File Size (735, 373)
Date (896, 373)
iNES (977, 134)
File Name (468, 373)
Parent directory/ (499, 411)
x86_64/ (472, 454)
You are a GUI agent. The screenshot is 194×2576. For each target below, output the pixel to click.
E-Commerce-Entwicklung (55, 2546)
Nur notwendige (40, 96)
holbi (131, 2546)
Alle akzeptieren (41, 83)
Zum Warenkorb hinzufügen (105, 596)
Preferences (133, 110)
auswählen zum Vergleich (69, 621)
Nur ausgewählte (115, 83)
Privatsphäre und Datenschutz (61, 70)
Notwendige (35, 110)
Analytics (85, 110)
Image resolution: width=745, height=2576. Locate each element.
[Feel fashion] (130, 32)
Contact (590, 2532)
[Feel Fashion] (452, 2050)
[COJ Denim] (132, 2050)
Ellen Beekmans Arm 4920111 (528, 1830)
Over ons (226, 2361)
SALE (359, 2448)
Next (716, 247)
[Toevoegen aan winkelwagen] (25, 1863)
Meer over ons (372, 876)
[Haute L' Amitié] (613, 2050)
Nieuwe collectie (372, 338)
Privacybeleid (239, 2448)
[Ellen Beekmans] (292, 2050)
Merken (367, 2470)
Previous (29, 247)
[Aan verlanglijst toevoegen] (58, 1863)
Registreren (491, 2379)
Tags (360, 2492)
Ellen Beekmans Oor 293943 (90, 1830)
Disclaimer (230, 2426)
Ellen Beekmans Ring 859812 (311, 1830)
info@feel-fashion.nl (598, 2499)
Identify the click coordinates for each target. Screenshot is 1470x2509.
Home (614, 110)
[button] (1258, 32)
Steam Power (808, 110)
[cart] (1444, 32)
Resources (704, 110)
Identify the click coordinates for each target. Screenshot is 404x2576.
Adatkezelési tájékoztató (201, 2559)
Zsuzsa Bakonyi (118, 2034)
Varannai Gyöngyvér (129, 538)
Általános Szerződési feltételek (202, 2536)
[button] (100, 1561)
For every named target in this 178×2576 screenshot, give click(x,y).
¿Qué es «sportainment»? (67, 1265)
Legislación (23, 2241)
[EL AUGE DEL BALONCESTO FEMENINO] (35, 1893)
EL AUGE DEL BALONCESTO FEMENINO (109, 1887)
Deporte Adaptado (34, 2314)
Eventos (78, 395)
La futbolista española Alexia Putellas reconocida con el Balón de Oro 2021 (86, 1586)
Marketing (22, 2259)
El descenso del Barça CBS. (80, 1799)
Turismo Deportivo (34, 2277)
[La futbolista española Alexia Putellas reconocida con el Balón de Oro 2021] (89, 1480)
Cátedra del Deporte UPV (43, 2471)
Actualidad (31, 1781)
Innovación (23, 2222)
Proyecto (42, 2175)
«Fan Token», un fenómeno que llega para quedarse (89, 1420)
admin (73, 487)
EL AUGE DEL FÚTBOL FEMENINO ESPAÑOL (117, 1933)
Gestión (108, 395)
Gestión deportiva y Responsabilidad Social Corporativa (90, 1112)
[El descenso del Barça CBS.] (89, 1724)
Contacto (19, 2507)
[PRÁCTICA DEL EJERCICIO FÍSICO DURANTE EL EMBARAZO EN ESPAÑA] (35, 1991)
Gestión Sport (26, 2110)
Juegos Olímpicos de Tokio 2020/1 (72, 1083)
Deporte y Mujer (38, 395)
★ ★ ★ ★ ★ ★ ★
_Work request_: The data above should be returned exactly as written.

_Solution to this exercise_:
File Size (735, 373)
Date (896, 373)
iNES (977, 134)
File Name (468, 373)
Parent directory/ (499, 411)
x86_64/ (472, 454)
You are a GUI agent. The screenshot is 194×2576. For each target below, output the pixel to click.
E-Commerce-Entwicklung (55, 2546)
Nur notwendige (40, 96)
holbi (131, 2546)
Alle akzeptieren (41, 83)
Zum Warenkorb hinzufügen (105, 596)
Preferences (133, 110)
auswählen zum Vergleich (69, 621)
Nur ausgewählte (115, 83)
Privatsphäre und Datenschutz (61, 70)
Notwendige (35, 110)
Analytics (85, 110)
Image resolution: width=745, height=2576. Locate each element.
[Feel fashion] (130, 32)
Contact (590, 2532)
[Feel Fashion] (452, 2050)
[COJ Denim] (132, 2050)
Ellen Beekmans Arm 4920111 (528, 1830)
Over ons (226, 2361)
SALE (359, 2448)
Next (716, 247)
[Toevoegen aan winkelwagen] (25, 1863)
Meer over ons (372, 876)
[Haute L' Amitié] (613, 2050)
Nieuwe collectie (372, 338)
Privacybeleid (239, 2448)
[Ellen Beekmans] (292, 2050)
Merken (367, 2470)
Previous (29, 247)
[Aan verlanglijst toevoegen] (58, 1863)
Registreren (491, 2379)
Tags (360, 2492)
Ellen Beekmans Oor 293943 (90, 1830)
Disclaimer (230, 2426)
Ellen Beekmans Ring 859812 (311, 1830)
info@feel-fashion.nl (598, 2499)
Identify the click coordinates for each target. Screenshot is 1470x2509.
Home (614, 110)
[button] (1258, 32)
Steam Power (808, 110)
[cart] (1444, 32)
Resources (704, 110)
Identify the click coordinates for each target. Screenshot is 404x2576.
Adatkezelési tájékoztató (201, 2559)
Zsuzsa Bakonyi (118, 2034)
Varannai Gyöngyvér (129, 538)
Általános Szerződési feltételek (202, 2536)
[button] (100, 1561)
For every named target in this 178×2576 screenshot, give click(x,y).
¿Qué es «sportainment»? (67, 1265)
Legislación (23, 2241)
[EL AUGE DEL BALONCESTO FEMENINO] (35, 1893)
EL AUGE DEL BALONCESTO FEMENINO (109, 1887)
Deporte Adaptado (34, 2314)
Eventos (78, 395)
La futbolista española Alexia Putellas reconocida con el Balón de Oro 2021 (86, 1586)
Marketing (22, 2259)
El descenso del Barça CBS. (80, 1799)
Turismo Deportivo (34, 2277)
[La futbolista española Alexia Putellas reconocida con el Balón de Oro 2021] (89, 1480)
Cátedra del Deporte UPV (43, 2471)
Actualidad (31, 1781)
Innovación (23, 2222)
Proyecto (42, 2175)
«Fan Token», un fenómeno que llega para quedarse (89, 1420)
admin (73, 487)
EL AUGE DEL FÚTBOL FEMENINO ESPAÑOL (117, 1933)
Gestión (108, 395)
Gestión deportiva y Responsabilidad Social Corporativa (90, 1112)
[El descenso del Barça CBS.] (89, 1724)
Contacto (19, 2507)
[PRÁCTICA DEL EJERCICIO FÍSICO DURANTE EL EMBARAZO EN ESPAÑA] (35, 1991)
Gestión Sport (26, 2110)
Juegos Olímpicos de Tokio 2020/1 (72, 1083)
Deporte y Mujer (38, 395)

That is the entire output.